El disco se sostiene en una austeridad sonora que por momentos hace extrañar a su mejor compañera todos estos años, la guitarra. El piano es el instrumento predominante en melodías básicas, rústicas, donde destacan los tonos altos con Harvey cantando casi al límite de su registro vocal, mezclando simples pero prolijos arreglos con la estremecedora intensidad de su privilegiada voz para crear una atmósfera profundamente melancólica, amarga, por ratos claustrofóbica. Pasajes llenos de desconsuelo y resignación, como la notable “The Devil” (Todo mi ser se está muriendo de pena) y “Broken Harp” (Por favor no me reproches por lo vacía que se ha vuelto mi vida), describen certeramente el estado de ánimo al que nos vemos enfrentados. En “Dear Darkness” la colaboración de John Parish (como ya es habitual) es un gran contrapunto como bajo a la voz de Harvey. La belleza vocal de las devastadoras “Grow Grow Grow” y “The Mountain”, desangran aún más un alma moribunda y desencantada que en “The Piano” explota en una contenida y asfixiante desesperación (Nadie está escuchando / Oh Dios, te extraño).

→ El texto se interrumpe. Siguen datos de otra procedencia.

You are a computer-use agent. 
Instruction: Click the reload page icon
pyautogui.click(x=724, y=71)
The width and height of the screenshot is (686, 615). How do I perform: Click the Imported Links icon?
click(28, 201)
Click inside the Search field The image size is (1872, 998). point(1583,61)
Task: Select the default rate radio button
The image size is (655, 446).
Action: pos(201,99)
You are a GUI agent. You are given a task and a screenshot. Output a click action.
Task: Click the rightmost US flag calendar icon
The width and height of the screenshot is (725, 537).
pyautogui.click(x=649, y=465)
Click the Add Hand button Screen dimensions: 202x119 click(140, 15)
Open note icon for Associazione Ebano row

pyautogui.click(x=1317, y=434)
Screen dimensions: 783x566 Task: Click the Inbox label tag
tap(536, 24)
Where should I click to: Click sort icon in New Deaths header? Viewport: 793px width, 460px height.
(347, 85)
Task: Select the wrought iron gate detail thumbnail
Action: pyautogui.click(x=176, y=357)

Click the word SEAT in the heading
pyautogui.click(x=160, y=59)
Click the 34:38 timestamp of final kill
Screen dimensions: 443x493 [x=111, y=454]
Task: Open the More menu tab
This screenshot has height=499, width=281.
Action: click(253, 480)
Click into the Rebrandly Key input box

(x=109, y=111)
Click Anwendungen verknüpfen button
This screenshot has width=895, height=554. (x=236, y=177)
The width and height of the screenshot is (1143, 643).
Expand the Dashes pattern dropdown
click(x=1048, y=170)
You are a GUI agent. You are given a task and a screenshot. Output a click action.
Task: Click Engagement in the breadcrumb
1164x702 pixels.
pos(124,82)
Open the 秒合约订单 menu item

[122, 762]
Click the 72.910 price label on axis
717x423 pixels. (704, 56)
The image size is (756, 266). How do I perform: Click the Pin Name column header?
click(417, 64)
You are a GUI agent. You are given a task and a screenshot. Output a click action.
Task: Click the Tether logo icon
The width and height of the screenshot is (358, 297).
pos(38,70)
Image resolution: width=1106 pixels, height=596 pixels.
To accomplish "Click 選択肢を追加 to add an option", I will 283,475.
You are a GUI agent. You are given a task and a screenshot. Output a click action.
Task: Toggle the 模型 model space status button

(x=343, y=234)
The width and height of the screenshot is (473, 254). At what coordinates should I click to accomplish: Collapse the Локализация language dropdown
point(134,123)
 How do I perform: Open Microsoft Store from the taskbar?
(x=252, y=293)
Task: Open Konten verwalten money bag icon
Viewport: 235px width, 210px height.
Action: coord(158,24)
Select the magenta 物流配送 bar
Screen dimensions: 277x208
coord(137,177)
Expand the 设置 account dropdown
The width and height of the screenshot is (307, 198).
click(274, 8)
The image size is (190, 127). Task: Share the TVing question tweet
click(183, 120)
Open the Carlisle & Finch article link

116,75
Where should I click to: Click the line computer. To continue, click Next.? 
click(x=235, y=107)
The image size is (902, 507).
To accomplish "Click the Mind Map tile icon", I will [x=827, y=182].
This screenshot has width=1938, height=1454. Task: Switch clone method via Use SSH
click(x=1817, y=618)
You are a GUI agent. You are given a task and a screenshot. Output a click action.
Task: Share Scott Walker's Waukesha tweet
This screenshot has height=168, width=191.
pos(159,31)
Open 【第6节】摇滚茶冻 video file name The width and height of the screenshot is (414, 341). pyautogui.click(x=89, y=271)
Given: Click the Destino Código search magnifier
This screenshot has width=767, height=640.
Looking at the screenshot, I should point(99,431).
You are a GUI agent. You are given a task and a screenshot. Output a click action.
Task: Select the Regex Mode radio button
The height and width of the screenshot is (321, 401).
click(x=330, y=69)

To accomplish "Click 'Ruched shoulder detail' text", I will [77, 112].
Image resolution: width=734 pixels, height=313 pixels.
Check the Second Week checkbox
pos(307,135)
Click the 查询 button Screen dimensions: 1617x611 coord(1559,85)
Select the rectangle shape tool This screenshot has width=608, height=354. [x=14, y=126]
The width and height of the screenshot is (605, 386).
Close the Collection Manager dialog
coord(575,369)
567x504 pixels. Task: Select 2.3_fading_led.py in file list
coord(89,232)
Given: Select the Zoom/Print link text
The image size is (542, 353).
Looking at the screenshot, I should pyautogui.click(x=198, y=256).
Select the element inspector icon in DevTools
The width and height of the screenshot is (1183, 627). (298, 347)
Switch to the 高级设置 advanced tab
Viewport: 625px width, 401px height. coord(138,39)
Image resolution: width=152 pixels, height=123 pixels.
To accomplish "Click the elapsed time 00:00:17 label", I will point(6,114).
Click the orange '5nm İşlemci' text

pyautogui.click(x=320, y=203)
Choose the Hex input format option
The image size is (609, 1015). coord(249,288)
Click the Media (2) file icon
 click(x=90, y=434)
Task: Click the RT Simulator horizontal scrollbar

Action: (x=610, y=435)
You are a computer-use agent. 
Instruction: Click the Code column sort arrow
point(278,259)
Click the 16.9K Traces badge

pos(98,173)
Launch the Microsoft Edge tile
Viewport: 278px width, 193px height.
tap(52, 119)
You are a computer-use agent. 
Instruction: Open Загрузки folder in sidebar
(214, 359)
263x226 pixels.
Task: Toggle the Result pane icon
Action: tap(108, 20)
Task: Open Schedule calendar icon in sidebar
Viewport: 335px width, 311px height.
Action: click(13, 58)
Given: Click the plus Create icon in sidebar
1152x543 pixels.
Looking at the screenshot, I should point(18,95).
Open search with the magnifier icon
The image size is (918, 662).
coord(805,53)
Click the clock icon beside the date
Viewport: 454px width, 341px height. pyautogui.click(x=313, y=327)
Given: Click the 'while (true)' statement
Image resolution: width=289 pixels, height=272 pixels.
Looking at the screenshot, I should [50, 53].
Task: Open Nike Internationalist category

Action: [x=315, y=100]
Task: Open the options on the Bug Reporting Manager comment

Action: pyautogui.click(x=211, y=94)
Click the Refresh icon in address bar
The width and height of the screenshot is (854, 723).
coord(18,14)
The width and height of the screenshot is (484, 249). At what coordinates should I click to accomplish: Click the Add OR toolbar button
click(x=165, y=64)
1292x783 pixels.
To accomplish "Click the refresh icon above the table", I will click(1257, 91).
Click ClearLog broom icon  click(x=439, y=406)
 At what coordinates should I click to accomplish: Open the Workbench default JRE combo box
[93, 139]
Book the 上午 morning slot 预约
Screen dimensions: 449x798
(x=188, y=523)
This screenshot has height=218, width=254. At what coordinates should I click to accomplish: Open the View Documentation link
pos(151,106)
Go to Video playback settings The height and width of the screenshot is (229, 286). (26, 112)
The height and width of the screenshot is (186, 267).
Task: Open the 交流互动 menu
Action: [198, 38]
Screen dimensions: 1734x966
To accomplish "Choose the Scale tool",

A diferencia de la tristeza de Beck en Sea Change (2002), donde el desamor es su fuente de inspiración, o la angustia existencial inherente en Thom Yorke, PJ Harvey desnuda su desencanto con sí misma, y tal vez con la vida, coqueteando con esa emotividad brutal de discos tan destructivos como So Tonight That I Might See (1993) de Mazzy Star. No resulta fácil escuchar White Chalk sin terminar realmente deprimido. Pero para quienes han seguido la carrera de la otrora reina del indie rock a mediados de los noventa, no es sorpresa que todo resulte un poco visceral en ella. La rabia, la angustia, la pena, las obsesiones. Esta vez, más que en cualquiera de sus trabajos previos, el extremismo deja abierta la posibilidad de quedar deslumbrado con once preciosas canciones que desbordan tristeza en uno de los discos más brillantes de toda su carrera (que paradójico), como puede que termine siendo una de las experiencias más agobiantes y desapacibles que hayas escuchado alguna vez, donde el único impulso posible será coger frenéticamente el mp3 player para ponerle stop y cambiarle a lo que sea que tenga beats y un poco de alegría. Pero en ningún caso White Chalk te dejará indiferente. Eso es seguro.